____ Provided text

Some post-installation of directories and scripts may have to be performed, but they should only concern ownership or access permission. This depends on whether Textpresso has been installed with root or with local user privileges, and under which account Textpresso is intended to be operated.

SYSTEM DESCRIPTION

Textpresso Perl Modules

The Textpresso Perl Modules contain subroutines and configuration files (in form of global constants) that are important for building the database as well as running the website. The modules in the Textpresso Perl modules directory are the master modules; many modules in subdirectories of this directory (such as dataprocessing/ and displaying/) can have symbolic links to these master modules, if no changes are required. These subdirectories, dataprocessing/ and displaying/, bundle master modules that are necessary for dataprocessing and displaying, respectively. If more than one literature is to be hosted, they would contain more directories in parallel to the one already existing.

The master subroutines are roughly grouped together according to their common functionality, as indicated by the first part of their names:

TextpressoSystemTasks.pm
TextpressoSystemGlobals.pm

These routines provide functions and settings to build the database of the system. They mostly act on files in the database directory.

TextpressoDataBaseAttributes.pm TextpressoDataBaseCategories.pm TextpressoDataBaseGlobals.pm TextpressoDataBaseQuery.pm TextpressoDataBaseSearch.pm

Elements in these modules define data objects and categories of the ontology, and perform and configure searches. Among them, TextpressoDatabaseQuery.pm defines the data model for querying the database and TextpressoDatabaseSearch.pm contains subroutines performing database searches.

TextpressoDisplayTasks.pm TextpressoDisplayGlobals.pm

Functions and constants needed to run and configure the actual website are bundled here.

TextpressoGeneralTasks.pm TextpressoGeneralGlobals.pm

These routines and constants are used throughout the whole system and therefore combined in this module.

Generally, the modules containing the name 'Tasks' do not need any change, but it is likely that global constants need adjustments. They can be found in the modules that contain the name 'Globals' in them. A short description of the most important constants are:

TextpressoSystemGlobals.pm
SY_ROOT specifies the root of the database directory.

________
____ Data for processing

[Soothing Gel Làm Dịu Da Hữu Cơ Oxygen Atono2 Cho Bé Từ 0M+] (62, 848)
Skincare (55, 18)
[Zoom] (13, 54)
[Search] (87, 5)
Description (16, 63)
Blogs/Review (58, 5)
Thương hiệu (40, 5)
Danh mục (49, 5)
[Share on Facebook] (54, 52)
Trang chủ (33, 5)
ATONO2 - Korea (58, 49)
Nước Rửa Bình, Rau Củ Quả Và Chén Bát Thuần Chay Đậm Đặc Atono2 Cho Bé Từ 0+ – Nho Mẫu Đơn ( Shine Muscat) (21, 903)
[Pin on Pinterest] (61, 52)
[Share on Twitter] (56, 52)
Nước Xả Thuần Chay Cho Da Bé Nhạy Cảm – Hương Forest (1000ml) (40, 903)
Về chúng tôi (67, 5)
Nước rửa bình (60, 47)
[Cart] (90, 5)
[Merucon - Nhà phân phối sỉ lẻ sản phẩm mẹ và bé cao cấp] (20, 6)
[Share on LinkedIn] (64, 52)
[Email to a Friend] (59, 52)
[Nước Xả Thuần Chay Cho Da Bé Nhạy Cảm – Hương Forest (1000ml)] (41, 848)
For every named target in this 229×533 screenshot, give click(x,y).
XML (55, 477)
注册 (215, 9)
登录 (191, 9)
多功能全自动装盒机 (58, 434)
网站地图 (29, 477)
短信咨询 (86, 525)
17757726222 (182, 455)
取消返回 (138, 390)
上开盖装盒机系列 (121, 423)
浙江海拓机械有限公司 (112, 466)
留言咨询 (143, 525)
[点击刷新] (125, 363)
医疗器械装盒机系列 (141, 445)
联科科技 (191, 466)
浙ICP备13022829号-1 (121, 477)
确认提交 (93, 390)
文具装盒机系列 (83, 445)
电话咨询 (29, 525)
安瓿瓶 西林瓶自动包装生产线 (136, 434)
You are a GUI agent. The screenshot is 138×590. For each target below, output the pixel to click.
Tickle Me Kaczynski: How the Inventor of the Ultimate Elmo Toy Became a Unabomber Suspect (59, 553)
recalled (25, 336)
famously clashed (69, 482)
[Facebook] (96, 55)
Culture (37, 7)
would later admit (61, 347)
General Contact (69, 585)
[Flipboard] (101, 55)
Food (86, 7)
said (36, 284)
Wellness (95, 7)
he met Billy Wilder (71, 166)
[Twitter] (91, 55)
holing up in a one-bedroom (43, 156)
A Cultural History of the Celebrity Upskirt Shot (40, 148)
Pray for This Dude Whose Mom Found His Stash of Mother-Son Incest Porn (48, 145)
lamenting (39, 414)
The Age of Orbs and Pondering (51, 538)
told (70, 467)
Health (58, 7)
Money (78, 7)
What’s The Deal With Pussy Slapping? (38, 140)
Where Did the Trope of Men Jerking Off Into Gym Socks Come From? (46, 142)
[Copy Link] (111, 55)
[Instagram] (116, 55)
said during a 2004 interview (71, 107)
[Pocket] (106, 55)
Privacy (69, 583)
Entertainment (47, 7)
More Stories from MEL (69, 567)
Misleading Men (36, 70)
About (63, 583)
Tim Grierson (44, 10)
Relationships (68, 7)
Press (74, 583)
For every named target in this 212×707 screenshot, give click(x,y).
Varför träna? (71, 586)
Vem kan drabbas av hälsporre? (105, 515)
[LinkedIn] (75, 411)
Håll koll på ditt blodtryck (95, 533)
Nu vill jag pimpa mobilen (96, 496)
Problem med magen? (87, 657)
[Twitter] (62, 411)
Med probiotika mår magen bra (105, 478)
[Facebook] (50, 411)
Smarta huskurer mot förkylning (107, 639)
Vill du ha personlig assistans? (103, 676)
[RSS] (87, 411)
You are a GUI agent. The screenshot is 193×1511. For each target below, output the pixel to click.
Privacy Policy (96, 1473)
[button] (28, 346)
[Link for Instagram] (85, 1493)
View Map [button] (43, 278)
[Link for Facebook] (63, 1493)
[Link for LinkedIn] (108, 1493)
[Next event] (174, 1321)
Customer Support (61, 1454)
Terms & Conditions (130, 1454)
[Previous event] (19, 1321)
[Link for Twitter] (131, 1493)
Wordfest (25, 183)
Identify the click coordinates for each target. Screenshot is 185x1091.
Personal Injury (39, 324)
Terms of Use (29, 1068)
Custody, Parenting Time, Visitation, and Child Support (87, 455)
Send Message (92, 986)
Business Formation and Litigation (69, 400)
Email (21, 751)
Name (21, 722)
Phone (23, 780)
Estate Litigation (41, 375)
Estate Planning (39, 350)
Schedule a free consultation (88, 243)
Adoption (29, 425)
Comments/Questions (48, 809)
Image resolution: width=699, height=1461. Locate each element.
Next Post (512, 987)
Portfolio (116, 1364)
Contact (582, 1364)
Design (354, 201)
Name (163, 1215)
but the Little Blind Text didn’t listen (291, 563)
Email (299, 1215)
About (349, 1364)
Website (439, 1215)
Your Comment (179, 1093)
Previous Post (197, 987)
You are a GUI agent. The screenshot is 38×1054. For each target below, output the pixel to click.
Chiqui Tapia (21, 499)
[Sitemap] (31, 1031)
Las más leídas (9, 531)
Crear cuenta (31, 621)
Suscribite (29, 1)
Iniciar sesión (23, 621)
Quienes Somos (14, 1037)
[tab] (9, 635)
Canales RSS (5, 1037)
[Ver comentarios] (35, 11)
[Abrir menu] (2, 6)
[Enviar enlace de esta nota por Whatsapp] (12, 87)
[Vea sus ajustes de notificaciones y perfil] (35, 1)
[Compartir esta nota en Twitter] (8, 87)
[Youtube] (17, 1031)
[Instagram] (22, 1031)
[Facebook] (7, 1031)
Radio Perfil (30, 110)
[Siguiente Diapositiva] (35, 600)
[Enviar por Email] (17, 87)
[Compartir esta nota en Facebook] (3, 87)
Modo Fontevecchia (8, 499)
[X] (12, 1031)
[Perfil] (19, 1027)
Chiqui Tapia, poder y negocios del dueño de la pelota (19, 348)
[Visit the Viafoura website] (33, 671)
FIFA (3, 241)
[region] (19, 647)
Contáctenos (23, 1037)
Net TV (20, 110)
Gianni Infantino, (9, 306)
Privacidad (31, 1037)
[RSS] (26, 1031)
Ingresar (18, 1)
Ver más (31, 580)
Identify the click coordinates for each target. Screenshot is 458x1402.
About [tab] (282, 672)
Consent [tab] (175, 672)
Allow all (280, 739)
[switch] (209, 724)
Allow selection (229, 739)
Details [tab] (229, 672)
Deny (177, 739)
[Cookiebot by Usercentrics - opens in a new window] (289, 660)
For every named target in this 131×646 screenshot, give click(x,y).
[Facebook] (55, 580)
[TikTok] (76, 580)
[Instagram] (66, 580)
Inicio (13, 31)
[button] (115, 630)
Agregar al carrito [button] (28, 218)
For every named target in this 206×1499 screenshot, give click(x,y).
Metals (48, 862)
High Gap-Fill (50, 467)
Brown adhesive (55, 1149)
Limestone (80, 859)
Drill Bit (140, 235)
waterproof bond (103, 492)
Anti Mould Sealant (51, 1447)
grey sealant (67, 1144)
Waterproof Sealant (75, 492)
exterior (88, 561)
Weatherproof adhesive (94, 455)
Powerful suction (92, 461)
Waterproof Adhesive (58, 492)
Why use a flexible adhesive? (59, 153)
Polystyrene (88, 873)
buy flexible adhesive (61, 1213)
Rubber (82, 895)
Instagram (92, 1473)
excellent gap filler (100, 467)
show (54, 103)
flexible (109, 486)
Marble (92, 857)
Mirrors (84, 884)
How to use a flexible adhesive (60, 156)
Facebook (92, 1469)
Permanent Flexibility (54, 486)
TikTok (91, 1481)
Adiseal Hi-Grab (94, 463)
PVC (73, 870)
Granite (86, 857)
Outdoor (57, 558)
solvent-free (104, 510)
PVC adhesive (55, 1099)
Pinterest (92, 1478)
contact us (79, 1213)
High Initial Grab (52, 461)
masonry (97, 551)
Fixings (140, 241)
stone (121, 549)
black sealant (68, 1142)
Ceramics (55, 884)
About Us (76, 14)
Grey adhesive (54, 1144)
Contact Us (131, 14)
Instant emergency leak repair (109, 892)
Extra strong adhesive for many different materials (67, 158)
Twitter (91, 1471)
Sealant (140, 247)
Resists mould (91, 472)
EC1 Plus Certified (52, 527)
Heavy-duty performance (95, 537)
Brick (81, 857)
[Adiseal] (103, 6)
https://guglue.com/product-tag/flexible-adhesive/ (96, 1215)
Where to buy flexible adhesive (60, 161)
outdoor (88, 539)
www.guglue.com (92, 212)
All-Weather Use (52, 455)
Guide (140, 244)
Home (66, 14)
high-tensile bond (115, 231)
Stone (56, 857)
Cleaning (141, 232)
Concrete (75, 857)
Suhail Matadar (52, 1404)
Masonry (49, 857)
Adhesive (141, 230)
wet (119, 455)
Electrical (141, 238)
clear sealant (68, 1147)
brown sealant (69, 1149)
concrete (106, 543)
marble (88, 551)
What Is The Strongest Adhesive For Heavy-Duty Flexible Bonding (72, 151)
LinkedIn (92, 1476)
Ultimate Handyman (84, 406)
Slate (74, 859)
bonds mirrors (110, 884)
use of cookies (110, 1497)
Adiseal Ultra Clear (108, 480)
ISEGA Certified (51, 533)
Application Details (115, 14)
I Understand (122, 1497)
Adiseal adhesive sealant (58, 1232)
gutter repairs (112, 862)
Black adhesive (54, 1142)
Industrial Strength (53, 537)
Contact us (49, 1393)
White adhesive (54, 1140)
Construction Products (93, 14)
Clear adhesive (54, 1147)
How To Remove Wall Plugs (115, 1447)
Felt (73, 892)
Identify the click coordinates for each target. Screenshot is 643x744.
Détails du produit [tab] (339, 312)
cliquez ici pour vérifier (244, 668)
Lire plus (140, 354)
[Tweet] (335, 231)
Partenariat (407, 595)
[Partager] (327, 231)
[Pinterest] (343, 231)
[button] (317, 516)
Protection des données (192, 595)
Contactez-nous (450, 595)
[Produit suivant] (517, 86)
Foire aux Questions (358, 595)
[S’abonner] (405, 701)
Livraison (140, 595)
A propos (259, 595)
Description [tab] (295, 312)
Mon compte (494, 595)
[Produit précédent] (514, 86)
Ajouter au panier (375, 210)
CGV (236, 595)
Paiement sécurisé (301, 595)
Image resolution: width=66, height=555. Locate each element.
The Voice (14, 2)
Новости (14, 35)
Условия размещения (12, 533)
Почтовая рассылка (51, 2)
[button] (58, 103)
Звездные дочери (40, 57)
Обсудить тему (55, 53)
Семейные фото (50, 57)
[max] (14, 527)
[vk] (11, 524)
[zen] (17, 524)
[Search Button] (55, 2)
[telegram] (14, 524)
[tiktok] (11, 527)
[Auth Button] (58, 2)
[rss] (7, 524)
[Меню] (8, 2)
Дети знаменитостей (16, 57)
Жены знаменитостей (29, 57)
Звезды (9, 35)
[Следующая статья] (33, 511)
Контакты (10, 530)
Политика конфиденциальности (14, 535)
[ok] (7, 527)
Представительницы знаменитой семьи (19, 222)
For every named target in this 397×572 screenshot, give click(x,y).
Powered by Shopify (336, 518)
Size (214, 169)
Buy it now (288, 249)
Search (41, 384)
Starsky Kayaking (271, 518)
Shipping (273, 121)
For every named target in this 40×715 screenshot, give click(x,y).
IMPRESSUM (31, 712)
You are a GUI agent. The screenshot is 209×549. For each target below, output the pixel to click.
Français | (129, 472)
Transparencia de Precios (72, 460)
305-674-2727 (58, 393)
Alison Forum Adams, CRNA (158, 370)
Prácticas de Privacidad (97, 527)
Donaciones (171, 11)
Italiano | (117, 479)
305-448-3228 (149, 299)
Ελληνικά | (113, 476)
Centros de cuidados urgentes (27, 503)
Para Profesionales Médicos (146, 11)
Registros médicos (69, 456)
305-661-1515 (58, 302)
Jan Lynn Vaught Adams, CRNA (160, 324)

________

[Jobs]:
A: Retype the part of the Textpresso text that starts at "TextpressoGeneralTasks.pm TextpressoGeneralGlobals.pm" and ends at "of the database directory.".
B: Echo the lines of the records that start at the line containing "flexible (109, 486)" and end at the line containing "Outdoor (57, 558)".
The Textpresso text and the records are unrelated material.

[Solution list]:
A:
TextpressoGeneralTasks.pm TextpressoGeneralGlobals.pm

These routines and constants are used throughout the whole system and therefore combined in this module.

Generally, the modules containing the name 'Tasks' do not need any change, but it is likely that global constants need adjustments. They can be found in the modules that contain the name 'Globals' in them. A short description of the most important constants are:

TextpressoSystemGlobals.pm
SY_ROOT specifies the root of the database directory.

B:
flexible (109, 486)
Marble (92, 857)
Mirrors (84, 884)
How to use a flexible adhesive (60, 156)
Facebook (92, 1469)
Permanent Flexibility (54, 486)
TikTok (91, 1481)
Adiseal Hi-Grab (94, 463)
PVC (73, 870)
Granite (86, 857)
Outdoor (57, 558)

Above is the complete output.